[Saved data entries]
......
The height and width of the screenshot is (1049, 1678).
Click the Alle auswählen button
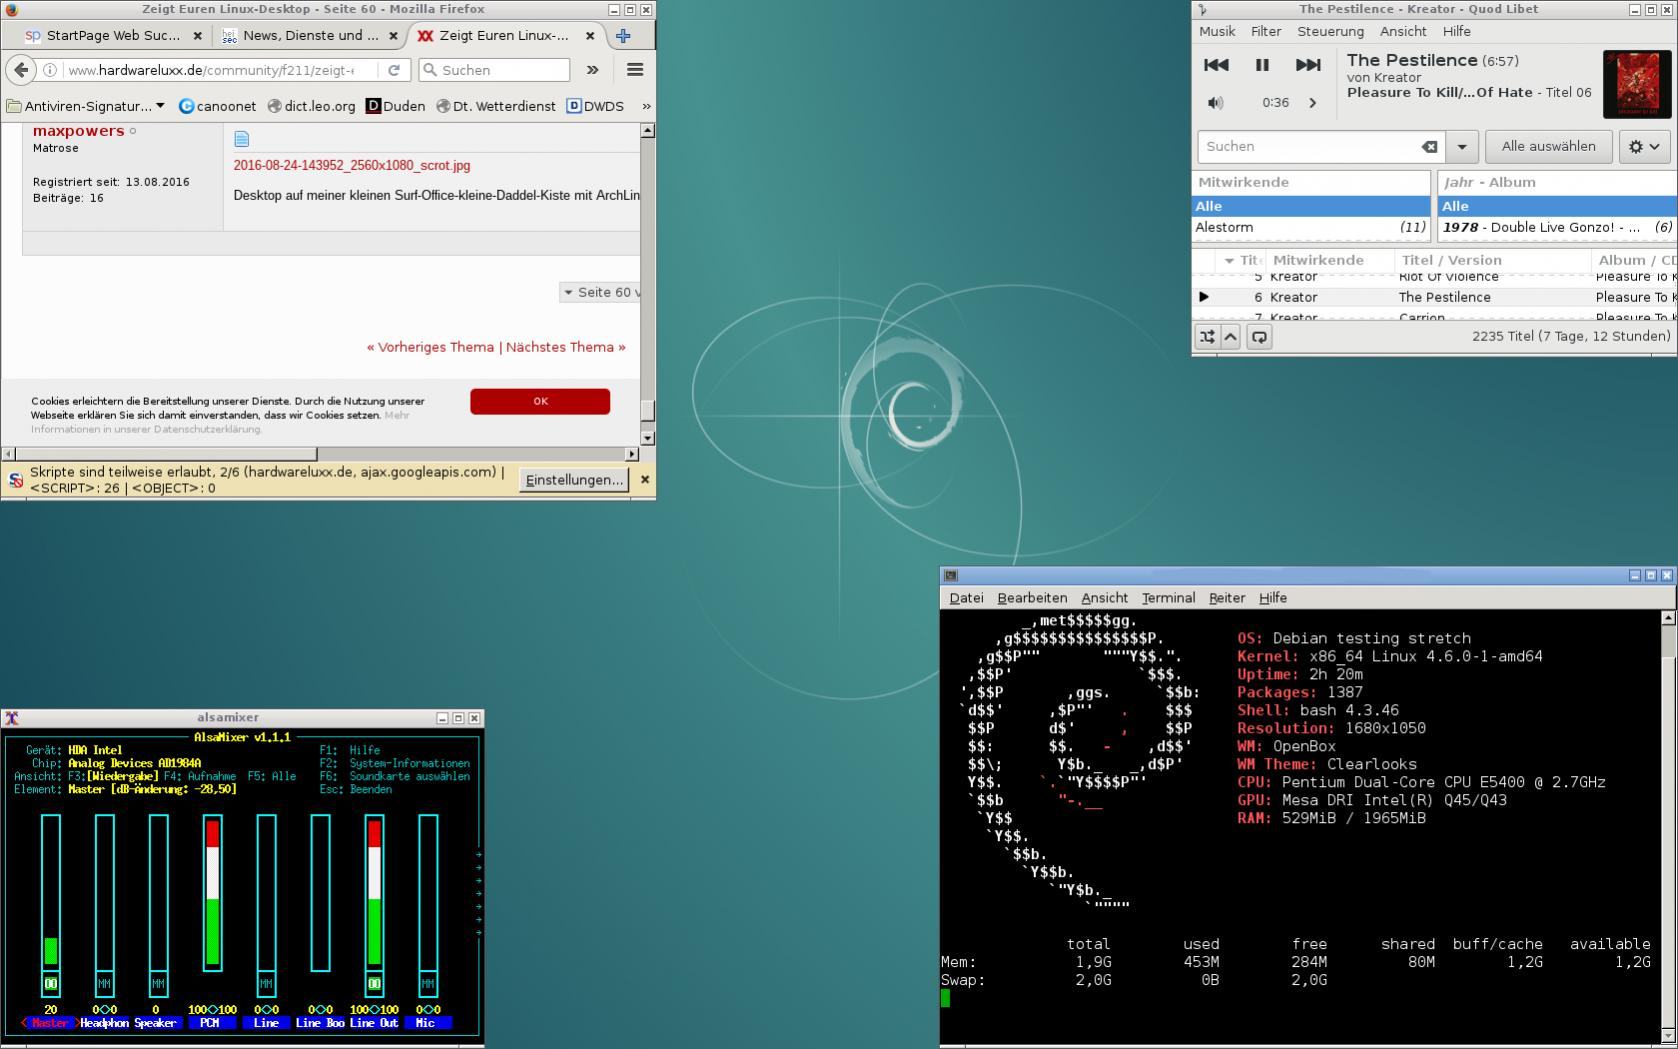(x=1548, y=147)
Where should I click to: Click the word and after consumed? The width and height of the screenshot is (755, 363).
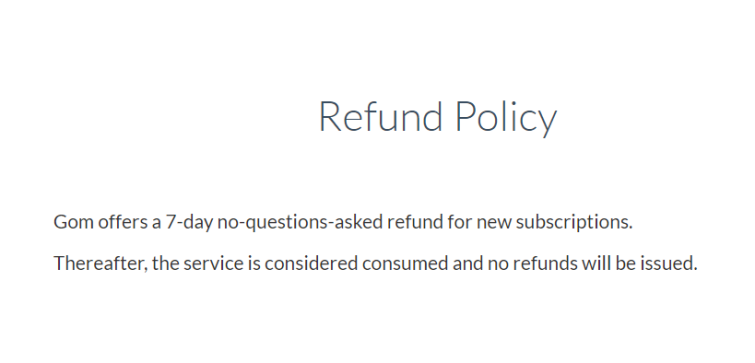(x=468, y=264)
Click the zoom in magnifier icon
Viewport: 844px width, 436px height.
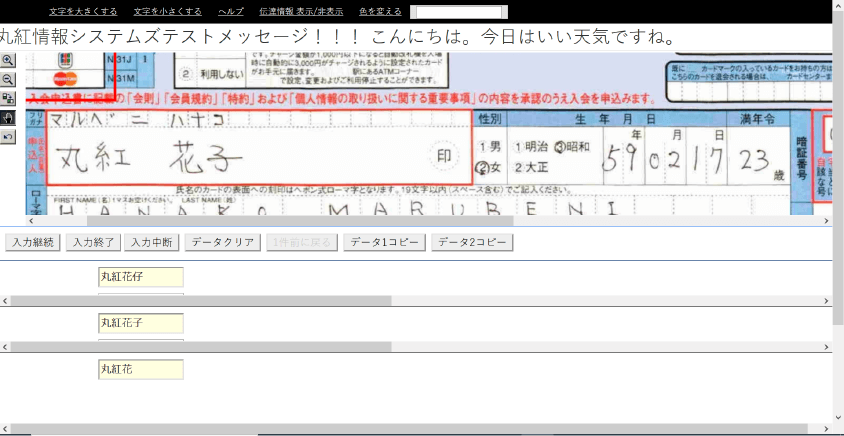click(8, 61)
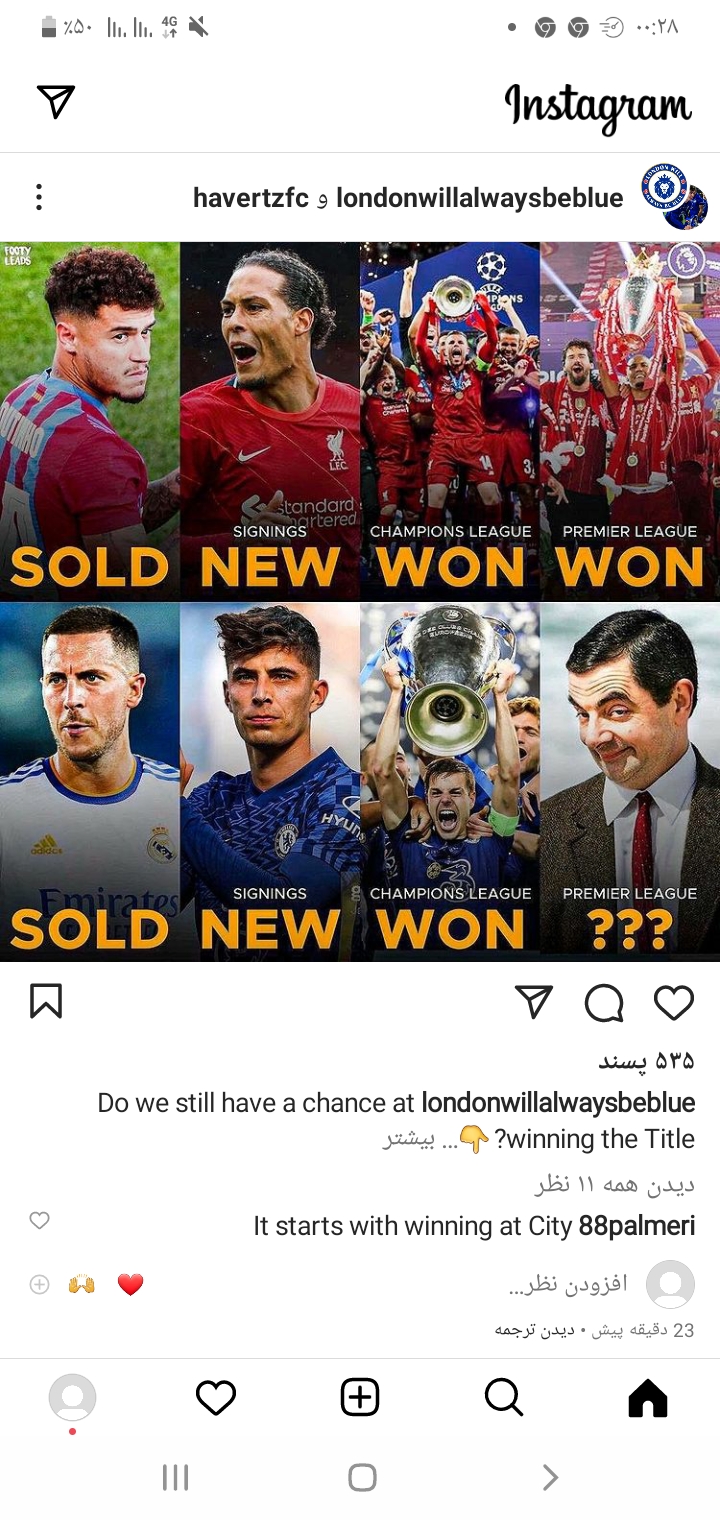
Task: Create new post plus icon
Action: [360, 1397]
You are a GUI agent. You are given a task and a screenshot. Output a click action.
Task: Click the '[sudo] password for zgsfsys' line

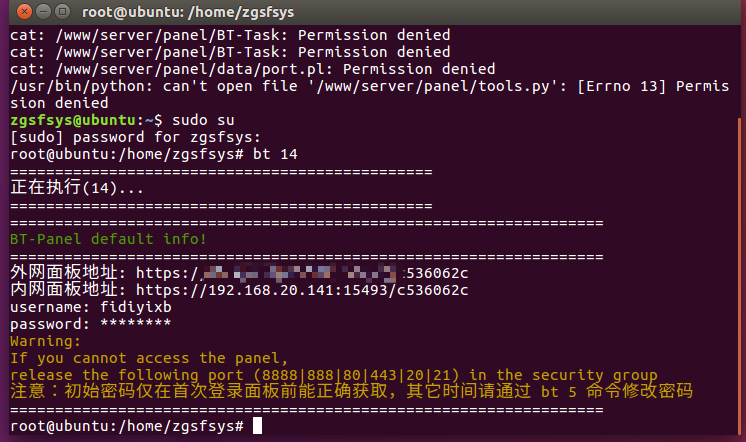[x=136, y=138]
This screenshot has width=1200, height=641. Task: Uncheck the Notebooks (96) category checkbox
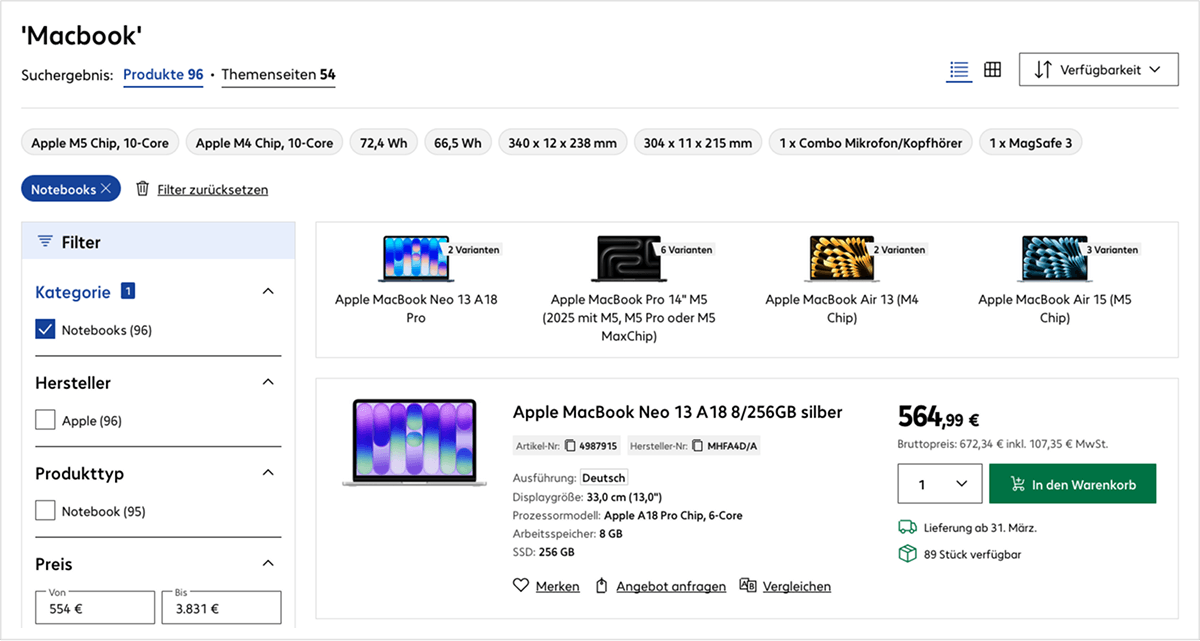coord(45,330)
......
Retype, without any picture, exactly the lines from the one with "This screenshot has" through the end of the entries, inclusive.

• Response
This screenshot has width=1200, height=641. Task: Uncheck the Notebooks (96) category checkbox
coord(45,330)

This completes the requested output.